INSTRUCTIONS TO FOLLOW » Only the lines holding "agent" are wanted. Copy every one from the records below.

SUPPLIED DATA »

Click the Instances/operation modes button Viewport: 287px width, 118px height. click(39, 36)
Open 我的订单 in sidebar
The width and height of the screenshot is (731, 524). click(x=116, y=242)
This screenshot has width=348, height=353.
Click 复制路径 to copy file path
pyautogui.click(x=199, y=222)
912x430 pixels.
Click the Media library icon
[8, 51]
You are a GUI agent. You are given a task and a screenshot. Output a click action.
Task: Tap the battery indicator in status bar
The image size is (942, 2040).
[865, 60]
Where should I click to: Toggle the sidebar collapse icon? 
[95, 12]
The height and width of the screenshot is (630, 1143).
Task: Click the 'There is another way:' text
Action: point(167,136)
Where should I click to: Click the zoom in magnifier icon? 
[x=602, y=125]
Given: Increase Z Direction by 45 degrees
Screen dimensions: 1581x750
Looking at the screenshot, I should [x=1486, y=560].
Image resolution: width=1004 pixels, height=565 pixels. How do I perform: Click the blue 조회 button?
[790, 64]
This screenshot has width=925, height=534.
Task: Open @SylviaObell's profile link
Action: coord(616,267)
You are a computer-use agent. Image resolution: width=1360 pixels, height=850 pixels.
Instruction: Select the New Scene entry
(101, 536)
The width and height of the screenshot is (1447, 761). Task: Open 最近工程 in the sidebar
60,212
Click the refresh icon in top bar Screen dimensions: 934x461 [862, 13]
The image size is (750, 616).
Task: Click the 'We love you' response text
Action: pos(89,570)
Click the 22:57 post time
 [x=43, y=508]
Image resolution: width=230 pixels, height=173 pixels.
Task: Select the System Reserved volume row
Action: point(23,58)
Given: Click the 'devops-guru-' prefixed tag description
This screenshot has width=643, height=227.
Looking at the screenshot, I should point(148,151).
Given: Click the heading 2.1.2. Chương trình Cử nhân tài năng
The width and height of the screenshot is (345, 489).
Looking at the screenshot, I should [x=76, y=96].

EXERCISE ANSWER »
You are a GUI agent. You are given a task and a screenshot. Output a click action.
You are a computer-use agent. Image resolution: width=1360 pixels, height=850 pixels.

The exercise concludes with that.